John Steenhuisen, leader of the DA, said this during the launch of the DA’s manifest in Thaba Nchu on Friday and put forward that a new government to rescue the Free State was within reach as the ANC support crashed to 50%.

“The election on 29 May will be a real crossroads election,” he said to BloemNews at the event.

“If people in the Free State wait another five years before they vote out the ANC, there will be nothing left.”

He said the Mangaung Metro was one of the worst-run metros in the country.

“There is no reason for Mangaung to be so bad off. It is a wonderful place with wonderful people. The only problem is that the government in the metro does not care about its people.”

Steenhuisen asked: If a metro with all its resources can not provide a good life to its residents, how are those in the rural areas supposed to survive?

He said the Free State, with a relatively small population of just under three million people, had all the resources it needed to provide a dignified life for all of its residents.

“The Free State lacks the most important ingredient of all – a government that works for the people.

“After all, in a region blessed with such enormous agricultural, mining and manufacturing potential, it takes a truly catastrophic government to still run it into the ground. But that is exactly what a succession of ANC governments have done,” he said.

He compared the unemployment rate of 44 out of 100 people who can not find a job, and 7 out of 10 young people who are unemployed to the situation in the Western Cape – where 300 000 new jobs were created in the last five years.

“Out of a population of just under three million, there are only 231 000 registered taxpayers left. Over 92% of the Free State’s residents are too poor to even be registered with SARS.”

Steenhuisen said the unemployment and cost-of-living crisis in the Free State, which has made it impossible for many families to even put food on the table in this fertile province, is the direct result of decades of ANC corruption and misrule.

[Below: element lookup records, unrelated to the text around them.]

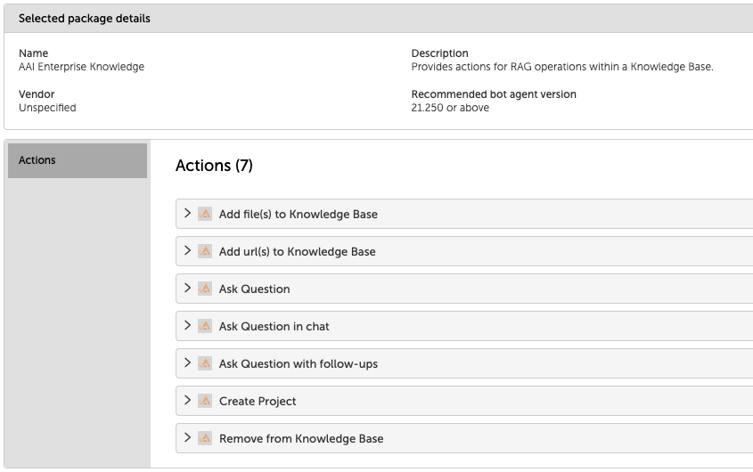This screenshot has height=472, width=753.
Task: Click the package icon next to Ask Question
Action: (205, 289)
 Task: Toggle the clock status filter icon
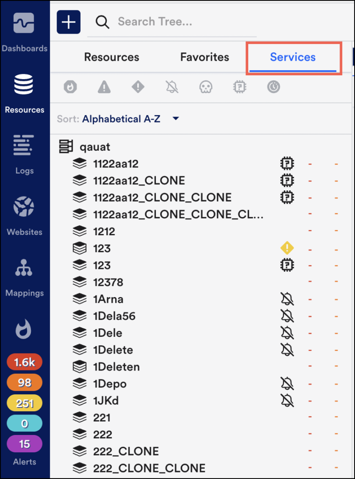[x=274, y=87]
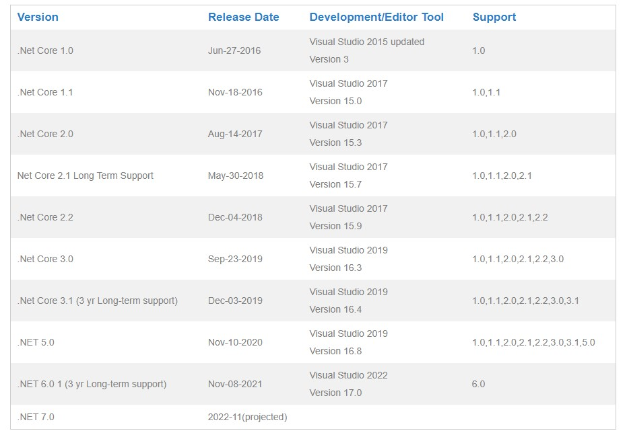Select Visual Studio 2015 updated Version 3 cell
This screenshot has height=439, width=627.
tap(366, 50)
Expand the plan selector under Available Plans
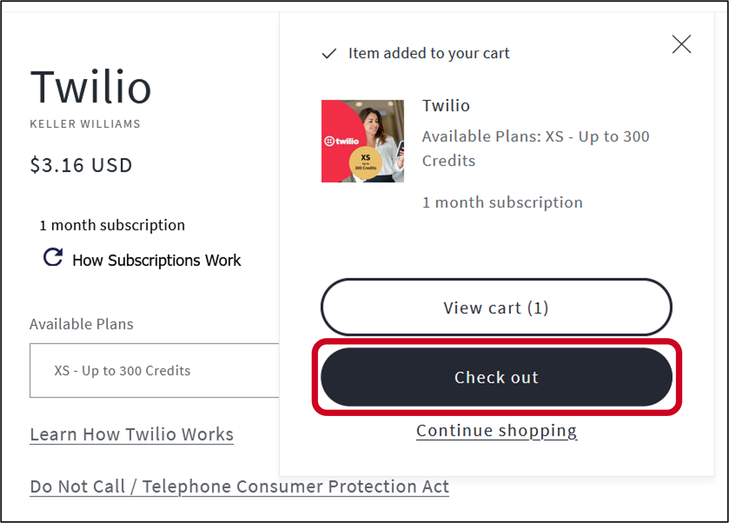729x523 pixels. tap(153, 371)
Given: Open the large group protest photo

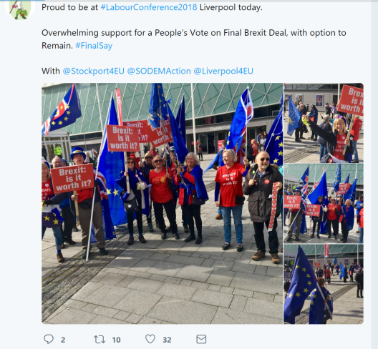Looking at the screenshot, I should click(162, 203).
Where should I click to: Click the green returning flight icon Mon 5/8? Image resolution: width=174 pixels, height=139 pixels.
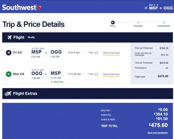[9, 74]
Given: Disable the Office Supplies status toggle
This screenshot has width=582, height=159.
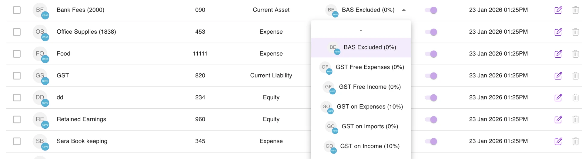Looking at the screenshot, I should (x=431, y=32).
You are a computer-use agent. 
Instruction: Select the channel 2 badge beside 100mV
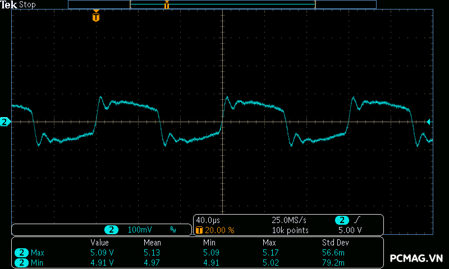pyautogui.click(x=111, y=230)
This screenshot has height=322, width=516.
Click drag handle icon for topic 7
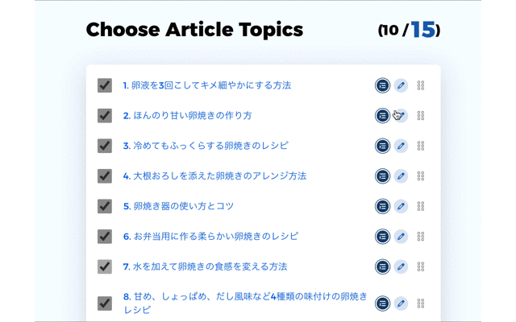pos(421,266)
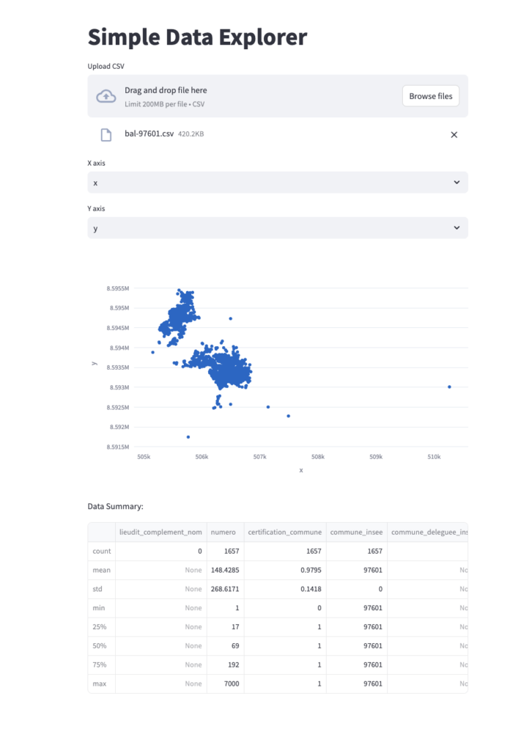
Task: Click the bal-97601.csv file name
Action: point(149,133)
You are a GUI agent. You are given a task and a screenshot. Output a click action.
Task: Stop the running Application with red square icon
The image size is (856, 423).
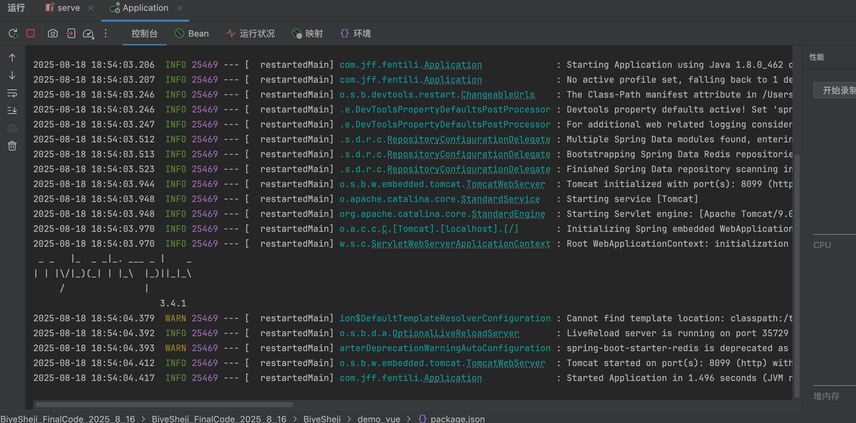click(x=30, y=33)
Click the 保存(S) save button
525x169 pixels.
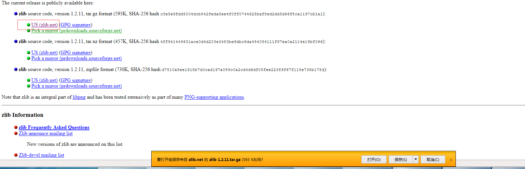point(401,159)
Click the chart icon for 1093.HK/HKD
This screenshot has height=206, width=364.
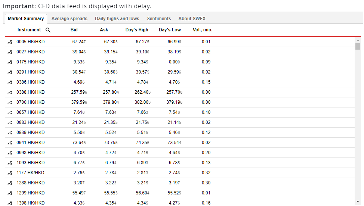click(x=10, y=163)
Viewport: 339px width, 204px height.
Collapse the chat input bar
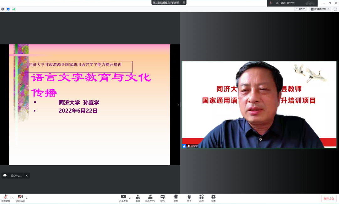tap(27, 175)
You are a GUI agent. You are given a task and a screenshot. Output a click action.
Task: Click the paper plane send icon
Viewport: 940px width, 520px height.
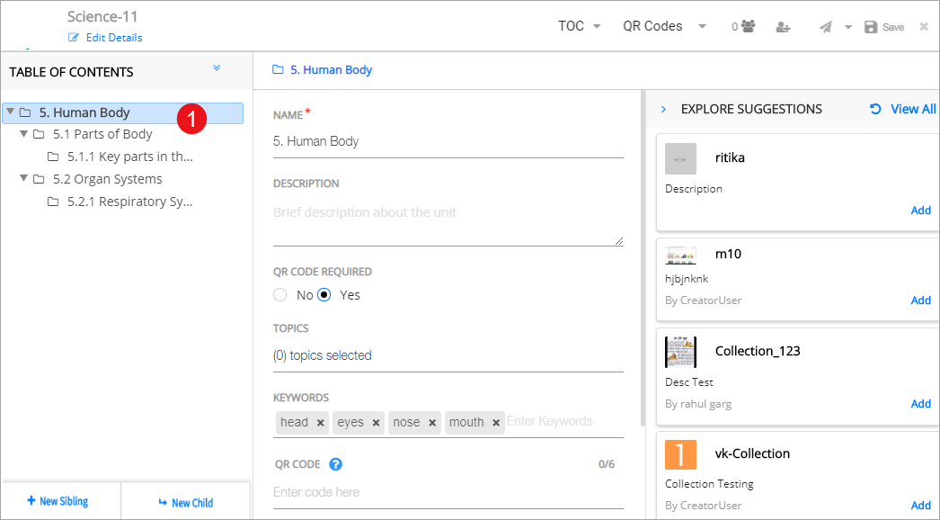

He urged residents to take part in the coming national and provincial election to take action against the ruling government.

“Your vote is your weapon against all that is wrong in the province. Use your vote. This election is like a referendum that will show where the province is going in the next local municipal elections.”

Steenhuisen said it was important that residents realise that all politics is local.

“Changes on national and provincial level can have a direct influence in local municipalities if strong leaders are chosen to guide and lead them.”

He said over the past week, the latest independent poll from the Social Research Foundation confirmed that the ANC had crashed to only 37% support nationally.

In the same poll, the DA was at 25% and growing, with the Multi-Party Charter on its way to becoming the biggest organised political bloc in the country.

Roy Jankielsohn, the DA Free State premier candidate, said at the event in Thaba Nchu that the election on 29 of May would be the biggest landmark in South African political history since the first inclusive democratic election in 1994.

“This time, we are voting to rescue our province and country from the grip of economic decline, crime and corruption.”